**DATA PROVIDED:**
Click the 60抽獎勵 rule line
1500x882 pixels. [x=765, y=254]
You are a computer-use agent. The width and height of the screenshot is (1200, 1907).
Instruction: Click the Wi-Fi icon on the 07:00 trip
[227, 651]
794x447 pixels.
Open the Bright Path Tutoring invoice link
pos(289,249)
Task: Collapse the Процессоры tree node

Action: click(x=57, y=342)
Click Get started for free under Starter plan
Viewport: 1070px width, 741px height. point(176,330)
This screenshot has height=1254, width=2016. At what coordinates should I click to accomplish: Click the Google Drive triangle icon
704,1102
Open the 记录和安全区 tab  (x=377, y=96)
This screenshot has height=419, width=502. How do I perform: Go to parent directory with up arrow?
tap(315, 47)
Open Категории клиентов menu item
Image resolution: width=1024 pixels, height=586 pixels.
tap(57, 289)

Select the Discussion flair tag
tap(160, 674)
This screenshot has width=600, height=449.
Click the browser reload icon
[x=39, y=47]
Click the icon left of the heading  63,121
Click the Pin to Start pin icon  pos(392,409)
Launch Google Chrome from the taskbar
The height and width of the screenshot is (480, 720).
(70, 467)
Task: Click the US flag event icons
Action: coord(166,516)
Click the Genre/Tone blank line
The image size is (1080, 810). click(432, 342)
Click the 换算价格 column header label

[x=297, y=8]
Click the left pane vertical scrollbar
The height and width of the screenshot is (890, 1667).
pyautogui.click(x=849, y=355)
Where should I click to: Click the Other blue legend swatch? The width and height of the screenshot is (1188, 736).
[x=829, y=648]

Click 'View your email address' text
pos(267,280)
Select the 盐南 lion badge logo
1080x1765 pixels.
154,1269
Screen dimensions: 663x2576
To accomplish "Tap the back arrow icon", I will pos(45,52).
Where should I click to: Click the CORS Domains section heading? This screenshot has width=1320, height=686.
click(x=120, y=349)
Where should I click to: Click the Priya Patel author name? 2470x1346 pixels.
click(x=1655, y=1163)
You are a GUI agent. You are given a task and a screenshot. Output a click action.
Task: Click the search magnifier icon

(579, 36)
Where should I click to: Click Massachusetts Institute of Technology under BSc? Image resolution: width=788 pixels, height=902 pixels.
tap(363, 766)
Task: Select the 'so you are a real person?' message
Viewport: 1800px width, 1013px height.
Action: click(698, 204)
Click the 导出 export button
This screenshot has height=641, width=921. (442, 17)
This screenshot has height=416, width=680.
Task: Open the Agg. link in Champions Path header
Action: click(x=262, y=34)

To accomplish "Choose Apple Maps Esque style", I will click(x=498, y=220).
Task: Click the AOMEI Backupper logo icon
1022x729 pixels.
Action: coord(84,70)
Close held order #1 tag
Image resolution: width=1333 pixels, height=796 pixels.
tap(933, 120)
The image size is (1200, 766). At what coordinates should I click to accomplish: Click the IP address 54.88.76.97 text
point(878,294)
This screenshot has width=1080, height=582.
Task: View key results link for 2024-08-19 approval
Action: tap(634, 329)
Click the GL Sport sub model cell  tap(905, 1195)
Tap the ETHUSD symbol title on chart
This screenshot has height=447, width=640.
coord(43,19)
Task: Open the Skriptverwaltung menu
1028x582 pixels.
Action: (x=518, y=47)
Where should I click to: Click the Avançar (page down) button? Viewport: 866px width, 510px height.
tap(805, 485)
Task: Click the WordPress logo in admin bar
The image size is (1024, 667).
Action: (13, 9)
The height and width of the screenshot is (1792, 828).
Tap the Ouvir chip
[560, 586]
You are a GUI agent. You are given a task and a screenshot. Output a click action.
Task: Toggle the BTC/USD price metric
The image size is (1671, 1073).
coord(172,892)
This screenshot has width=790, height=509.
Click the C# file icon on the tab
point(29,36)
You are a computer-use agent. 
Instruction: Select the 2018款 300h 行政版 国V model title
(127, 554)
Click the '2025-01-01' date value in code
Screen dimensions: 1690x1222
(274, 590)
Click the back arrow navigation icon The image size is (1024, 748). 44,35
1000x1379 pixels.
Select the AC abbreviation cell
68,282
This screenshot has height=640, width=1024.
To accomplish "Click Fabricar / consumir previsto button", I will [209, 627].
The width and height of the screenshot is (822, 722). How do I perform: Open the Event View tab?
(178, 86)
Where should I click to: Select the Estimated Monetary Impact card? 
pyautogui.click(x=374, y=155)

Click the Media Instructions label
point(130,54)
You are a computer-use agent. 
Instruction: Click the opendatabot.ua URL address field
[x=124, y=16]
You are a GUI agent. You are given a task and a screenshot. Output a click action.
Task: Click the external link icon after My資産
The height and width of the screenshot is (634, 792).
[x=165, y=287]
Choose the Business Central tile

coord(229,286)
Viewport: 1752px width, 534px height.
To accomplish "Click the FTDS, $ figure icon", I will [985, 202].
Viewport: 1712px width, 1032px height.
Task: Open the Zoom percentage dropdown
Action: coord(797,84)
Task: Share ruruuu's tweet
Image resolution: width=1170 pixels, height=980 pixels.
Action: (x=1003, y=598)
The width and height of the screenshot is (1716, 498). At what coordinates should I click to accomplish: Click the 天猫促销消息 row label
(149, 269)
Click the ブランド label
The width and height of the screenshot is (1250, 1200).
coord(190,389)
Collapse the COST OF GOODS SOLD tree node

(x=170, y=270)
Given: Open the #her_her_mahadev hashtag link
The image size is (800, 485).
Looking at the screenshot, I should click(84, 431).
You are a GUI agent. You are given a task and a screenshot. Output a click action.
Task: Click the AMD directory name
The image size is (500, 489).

**INSTRUCTIONS FOR THE TASK:**
The response must contain exactly the lines from the one with "Given: Open the #her_her_mahadev hashtag link" through the last line of the material above, both ends included, and no others.

**YOUR SOLUTION:**
Given: Open the #her_her_mahadev hashtag link
The image size is (800, 485).
Looking at the screenshot, I should click(84, 431).
You are a GUI agent. You are given a task and a screenshot. Output a click action.
Task: Click the AMD directory name
The image size is (500, 489).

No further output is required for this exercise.